--- START OF Records shown ---

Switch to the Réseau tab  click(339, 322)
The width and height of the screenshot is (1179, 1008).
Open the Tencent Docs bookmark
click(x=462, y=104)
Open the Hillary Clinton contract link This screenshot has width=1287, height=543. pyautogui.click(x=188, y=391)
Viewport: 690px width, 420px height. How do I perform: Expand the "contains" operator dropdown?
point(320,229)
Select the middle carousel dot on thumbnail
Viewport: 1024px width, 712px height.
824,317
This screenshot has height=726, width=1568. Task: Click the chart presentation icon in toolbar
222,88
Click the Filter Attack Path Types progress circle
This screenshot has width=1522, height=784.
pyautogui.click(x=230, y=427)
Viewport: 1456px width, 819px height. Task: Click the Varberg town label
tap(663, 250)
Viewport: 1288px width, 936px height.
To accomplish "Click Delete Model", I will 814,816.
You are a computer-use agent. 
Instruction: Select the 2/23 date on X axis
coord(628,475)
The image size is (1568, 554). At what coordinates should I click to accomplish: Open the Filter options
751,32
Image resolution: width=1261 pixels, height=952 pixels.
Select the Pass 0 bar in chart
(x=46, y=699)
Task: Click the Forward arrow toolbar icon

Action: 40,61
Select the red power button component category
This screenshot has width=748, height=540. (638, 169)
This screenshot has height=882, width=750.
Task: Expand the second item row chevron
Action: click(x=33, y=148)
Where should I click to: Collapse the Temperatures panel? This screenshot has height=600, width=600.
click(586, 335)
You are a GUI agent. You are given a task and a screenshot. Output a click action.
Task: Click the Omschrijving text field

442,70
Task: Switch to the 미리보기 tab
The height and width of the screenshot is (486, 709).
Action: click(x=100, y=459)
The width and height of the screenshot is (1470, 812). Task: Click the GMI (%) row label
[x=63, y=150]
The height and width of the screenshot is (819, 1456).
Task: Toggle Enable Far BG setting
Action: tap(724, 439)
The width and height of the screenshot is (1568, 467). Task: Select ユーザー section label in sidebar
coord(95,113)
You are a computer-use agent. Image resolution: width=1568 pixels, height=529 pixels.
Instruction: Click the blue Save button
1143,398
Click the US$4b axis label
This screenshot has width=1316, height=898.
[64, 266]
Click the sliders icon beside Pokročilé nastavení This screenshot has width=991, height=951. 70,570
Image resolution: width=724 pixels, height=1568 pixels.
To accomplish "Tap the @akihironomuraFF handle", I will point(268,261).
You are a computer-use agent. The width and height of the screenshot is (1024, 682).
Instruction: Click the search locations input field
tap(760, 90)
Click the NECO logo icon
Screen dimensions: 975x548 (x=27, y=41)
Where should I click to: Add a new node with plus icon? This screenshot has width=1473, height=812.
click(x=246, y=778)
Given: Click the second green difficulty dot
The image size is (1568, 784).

--- END OF Records shown ---

- The request:
Please write out the data above again, swapping "Instruction" for "Step" everywhere and keeping everything else the same.

- Task output:
Switch to the Réseau tab  click(339, 322)
The width and height of the screenshot is (1179, 1008).
Open the Tencent Docs bookmark
click(x=462, y=104)
Open the Hillary Clinton contract link This screenshot has width=1287, height=543. pyautogui.click(x=188, y=391)
Viewport: 690px width, 420px height. How do I perform: Expand the "contains" operator dropdown?
point(320,229)
Select the middle carousel dot on thumbnail
Viewport: 1024px width, 712px height.
824,317
This screenshot has height=726, width=1568. Task: Click the chart presentation icon in toolbar
222,88
Click the Filter Attack Path Types progress circle
This screenshot has width=1522, height=784.
pyautogui.click(x=230, y=427)
Viewport: 1456px width, 819px height. Task: Click the Varberg town label
tap(663, 250)
Viewport: 1288px width, 936px height.
To accomplish "Click Delete Model", I will 814,816.
You are a computer-use agent. 
Step: Select the 2/23 date on X axis
coord(628,475)
The image size is (1568, 554). At what coordinates should I click to accomplish: Open the Filter options
751,32
Image resolution: width=1261 pixels, height=952 pixels.
Select the Pass 0 bar in chart
(x=46, y=699)
Task: Click the Forward arrow toolbar icon

Action: 40,61
Select the red power button component category
This screenshot has width=748, height=540. (638, 169)
This screenshot has height=882, width=750.
Task: Expand the second item row chevron
Action: click(x=33, y=148)
Where should I click to: Collapse the Temperatures panel? This screenshot has height=600, width=600.
click(586, 335)
You are a GUI agent. You are given a task and a screenshot. Output a click action.
Task: Click the Omschrijving text field

442,70
Task: Switch to the 미리보기 tab
The height and width of the screenshot is (486, 709).
Action: click(x=100, y=459)
The width and height of the screenshot is (1470, 812). Task: Click the GMI (%) row label
[x=63, y=150]
The height and width of the screenshot is (819, 1456).
Task: Toggle Enable Far BG setting
Action: tap(724, 439)
The width and height of the screenshot is (1568, 467). Task: Select ユーザー section label in sidebar
coord(95,113)
You are a computer-use agent. Image resolution: width=1568 pixels, height=529 pixels.
Step: Click the blue Save button
1143,398
Click the US$4b axis label
This screenshot has width=1316, height=898.
[64, 266]
Click the sliders icon beside Pokročilé nastavení This screenshot has width=991, height=951. 70,570
Image resolution: width=724 pixels, height=1568 pixels.
To accomplish "Tap the @akihironomuraFF handle", I will point(268,261).
You are a computer-use agent. The width and height of the screenshot is (1024, 682).
Step: Click the search locations input field
tap(760, 90)
Click the NECO logo icon
Screen dimensions: 975x548 (x=27, y=41)
Where should I click to: Add a new node with plus icon? This screenshot has width=1473, height=812.
click(x=246, y=778)
Given: Click the second green difficulty dot
The image size is (1568, 784).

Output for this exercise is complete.